There is no mention of duration being a factor, therefore it is not. Also, Hard to Fool specifically removes the EFFECTS of the mind-affecting effect, not the spell itself (though they are often one and the same).

Here's where we get tripped up by the game definition of "effect." Do we mean the standard-English effects of the spell, or do we mean all mind-affecting capabilities that emulate spells without being spells themselves, such as a Spell-Like Ability?


hogarth wrote:
Is he "subject to it" or not? Personally, if it can be removed, I'd say he's still "subject to it", although I'm a bit confused by the idea of an instantaneous compulsion spell to begin with. But I agree that it's not as cut and dried as I first thought.

I say no, it's not a penalty, or de-buff, it's a permanent change. It can't be dispelled, it can't be nullified, it hit him, changed him, and now it's over.

You're not still subject to a Fireball spell or effect a round later, even if you're still missing HP because of it.


The gut feeling was indeed no because it's an instantaneous effect. However, it *can* be removed (by wish etc). And I assume that a feeblemind effect might linger as an enchantment aura over somebody (so people know the person is affected by something and can remove it).

Sorry for the feat/adv.talent confusion.

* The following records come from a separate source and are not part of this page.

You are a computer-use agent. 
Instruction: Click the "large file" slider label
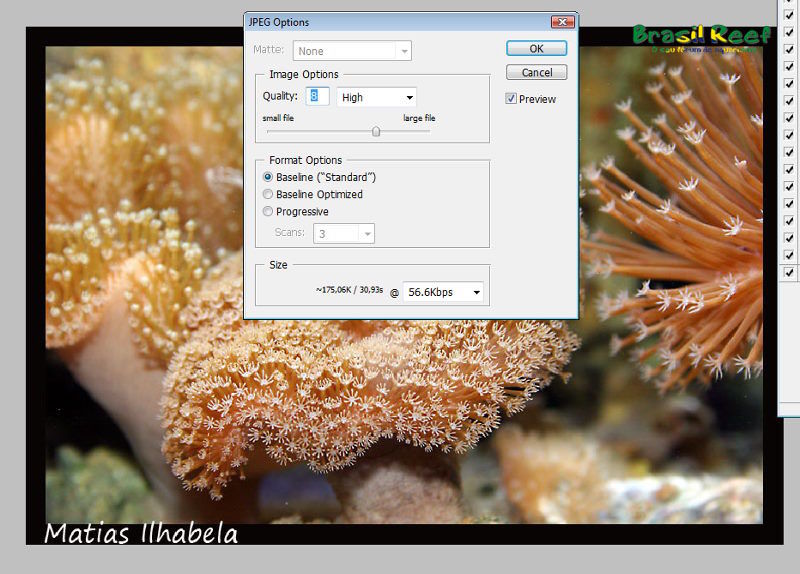point(419,118)
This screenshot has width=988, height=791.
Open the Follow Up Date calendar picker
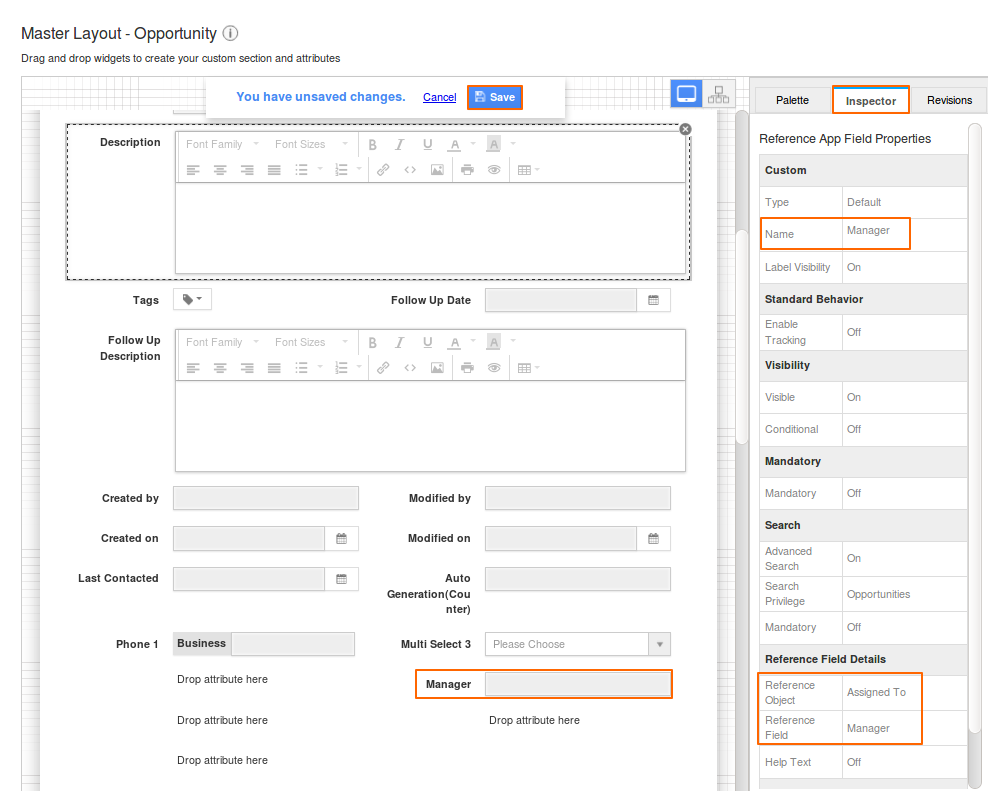click(x=654, y=299)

And blame Paizo for the naming confusion by having 2 talents with the same name ;-)

Shadow Lodge

hogarth wrote:


Here's where we get tripped up by the game definition of "effect." Do we mean the standard-English effects of the spell, or do we mean all mind-affecting capabilities that emulate spells without being spells themselves, such as a Spell-Like Ability?

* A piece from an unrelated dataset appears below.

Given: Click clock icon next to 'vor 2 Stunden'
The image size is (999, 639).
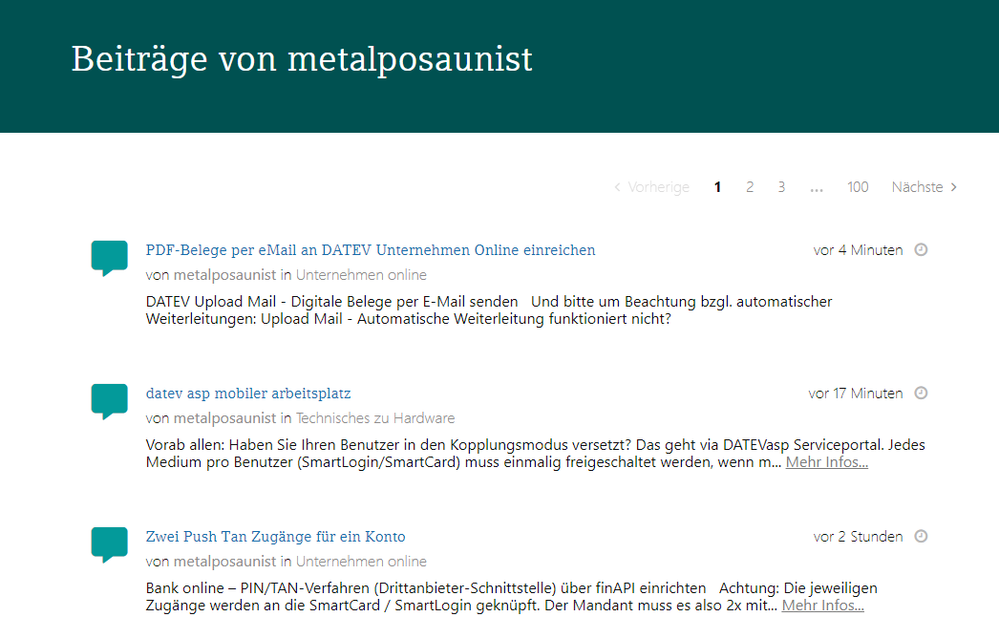Looking at the screenshot, I should pos(921,536).
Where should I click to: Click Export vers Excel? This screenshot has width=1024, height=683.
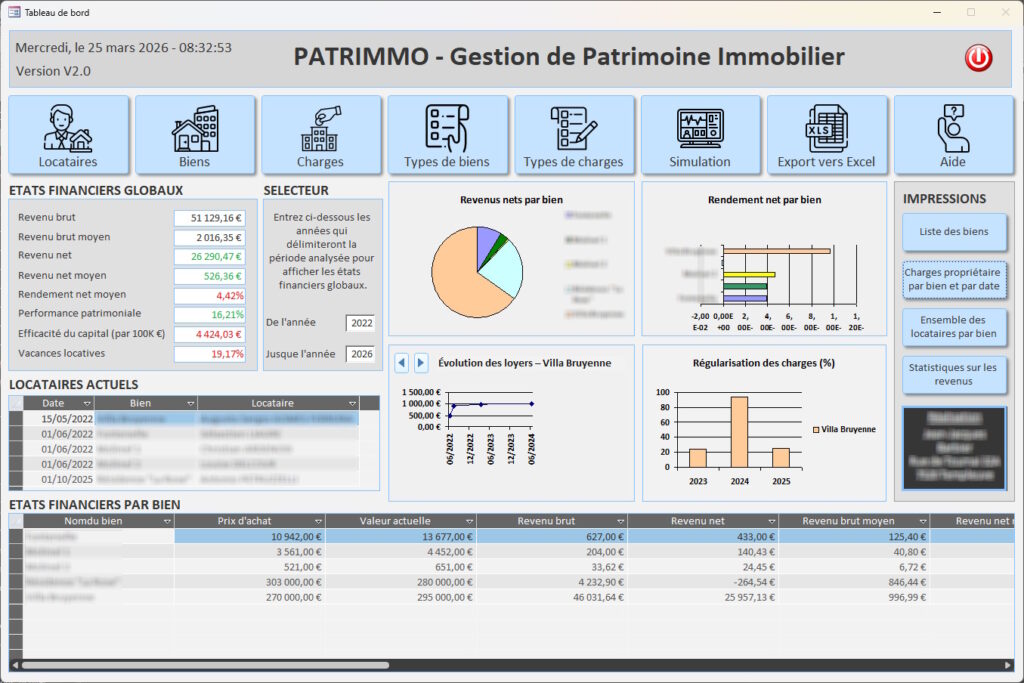point(826,135)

I'd say neither. The Feeblemind isn't "mind affecting" phenomenon (like a hallucination) it's a "brain affecting" phenomenon (like a knife to the pre-frontal cortex).

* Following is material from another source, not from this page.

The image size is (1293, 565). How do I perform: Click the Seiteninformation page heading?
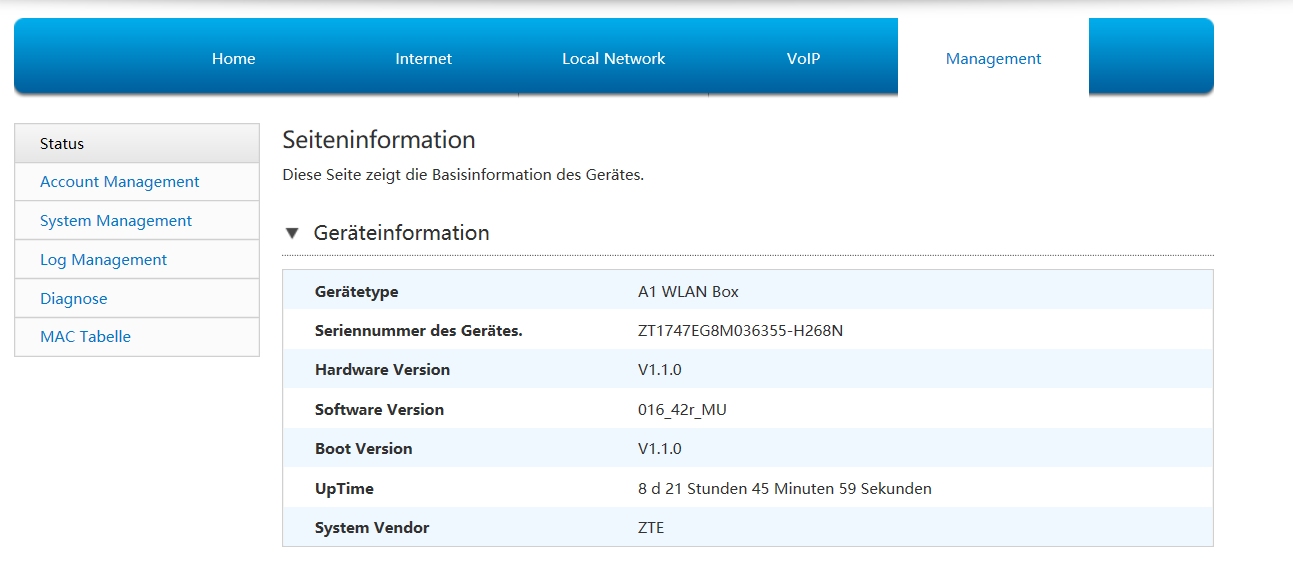pyautogui.click(x=378, y=139)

Basically the target has "taken a fireball to the brain" and had his personality killed off. The outcome isn't cured like disease nor healed via rest etc, but it is subject to the Heal spell and things with greater massive-healing effects such as limited wish etc.

Since it cannot be "dispelled" nor overcome by normal means the Feeblemind spell could be named "lobotomize" or "induce very specific stroke".

Basically something has to regrow or regenerate the scrambled or killed brain bits.

Since nothing in the game deals with the idea of "organ damage". In GURPS, where organ damage and limb loss are normal things, this would be in the realm of "regrow" effects, the spell becomes a one-off in the lore of damage. But since it goes all the way back to the first edition of D&D we are stuck with its semantics.

Where I the lord of this gaming system, I _would_ say that a regeneration effect, including a ring of regeneration etc, _should_ also undo a feeblemind. A ring of regeneration would heal at one _modifier_ point per two rounds, alternating between int and cha, e.g. (int,cha) => (1,1) (3,1) (3,3) (5,3) until the character were "healed". This would match cardinality of one hp per round in constitution-vs-modifier-to-HP effect projected into one HP healed per round as described in the ring definition.

In short, feeblemind is brain damage by every reading I can find.


Logically the damage is done, but RAW I'd say it looks like the rogue ability would let the second save happen.